CHALLENGE: Reproduce the lines from the one containing "Image resolution: width=827" through the last line, inclusive, and substitute "screen capture" for each occurrence of "screenshot", leaving everything else unchanged.

Lines of data:
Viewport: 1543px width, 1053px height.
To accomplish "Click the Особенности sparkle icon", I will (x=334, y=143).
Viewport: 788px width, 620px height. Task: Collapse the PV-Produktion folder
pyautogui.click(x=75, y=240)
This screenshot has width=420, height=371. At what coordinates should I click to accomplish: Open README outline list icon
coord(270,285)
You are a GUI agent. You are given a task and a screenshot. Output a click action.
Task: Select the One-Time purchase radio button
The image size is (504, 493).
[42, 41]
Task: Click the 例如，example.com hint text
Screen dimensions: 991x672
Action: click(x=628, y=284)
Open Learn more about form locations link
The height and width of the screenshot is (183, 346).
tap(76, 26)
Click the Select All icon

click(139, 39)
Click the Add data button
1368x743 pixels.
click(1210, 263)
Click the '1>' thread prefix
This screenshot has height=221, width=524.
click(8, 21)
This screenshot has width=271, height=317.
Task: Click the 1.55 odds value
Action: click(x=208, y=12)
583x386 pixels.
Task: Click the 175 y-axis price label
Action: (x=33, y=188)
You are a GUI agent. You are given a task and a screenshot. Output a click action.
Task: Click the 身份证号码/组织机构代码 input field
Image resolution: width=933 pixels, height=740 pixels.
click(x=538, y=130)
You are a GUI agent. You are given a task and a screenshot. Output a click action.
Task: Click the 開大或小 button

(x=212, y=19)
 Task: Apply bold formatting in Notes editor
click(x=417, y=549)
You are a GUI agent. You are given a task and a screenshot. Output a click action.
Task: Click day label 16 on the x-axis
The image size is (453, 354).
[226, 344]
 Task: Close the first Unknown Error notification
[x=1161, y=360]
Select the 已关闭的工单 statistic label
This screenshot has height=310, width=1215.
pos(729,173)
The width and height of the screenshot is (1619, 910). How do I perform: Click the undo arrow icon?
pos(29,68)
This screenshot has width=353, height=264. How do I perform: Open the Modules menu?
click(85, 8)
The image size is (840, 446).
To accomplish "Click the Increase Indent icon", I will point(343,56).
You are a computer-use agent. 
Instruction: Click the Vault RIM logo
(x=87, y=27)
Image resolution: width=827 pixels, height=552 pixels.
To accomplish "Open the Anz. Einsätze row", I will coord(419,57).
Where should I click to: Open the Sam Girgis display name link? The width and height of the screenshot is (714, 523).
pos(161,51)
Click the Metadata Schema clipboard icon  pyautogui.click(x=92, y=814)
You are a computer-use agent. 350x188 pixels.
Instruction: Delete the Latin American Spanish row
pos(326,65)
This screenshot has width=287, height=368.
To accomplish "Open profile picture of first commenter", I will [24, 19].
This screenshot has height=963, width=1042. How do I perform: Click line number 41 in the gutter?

RESPONSE:
Image resolution: width=827 pixels, height=552 pixels.
To accomplish "Open the Anz. Einsätze row", I will coord(419,57).
Where should I click to: Open the Sam Girgis display name link? The width and height of the screen capture is (714, 523).
pos(161,51)
Click the Metadata Schema clipboard icon  pyautogui.click(x=92, y=814)
You are a computer-use agent. 350x188 pixels.
Instruction: Delete the Latin American Spanish row
pos(326,65)
This screen capture has width=287, height=368.
To accomplish "Open profile picture of first commenter", I will [24, 19].
This screen capture has height=963, width=1042. How do I perform: Click line number 41 in the gutter?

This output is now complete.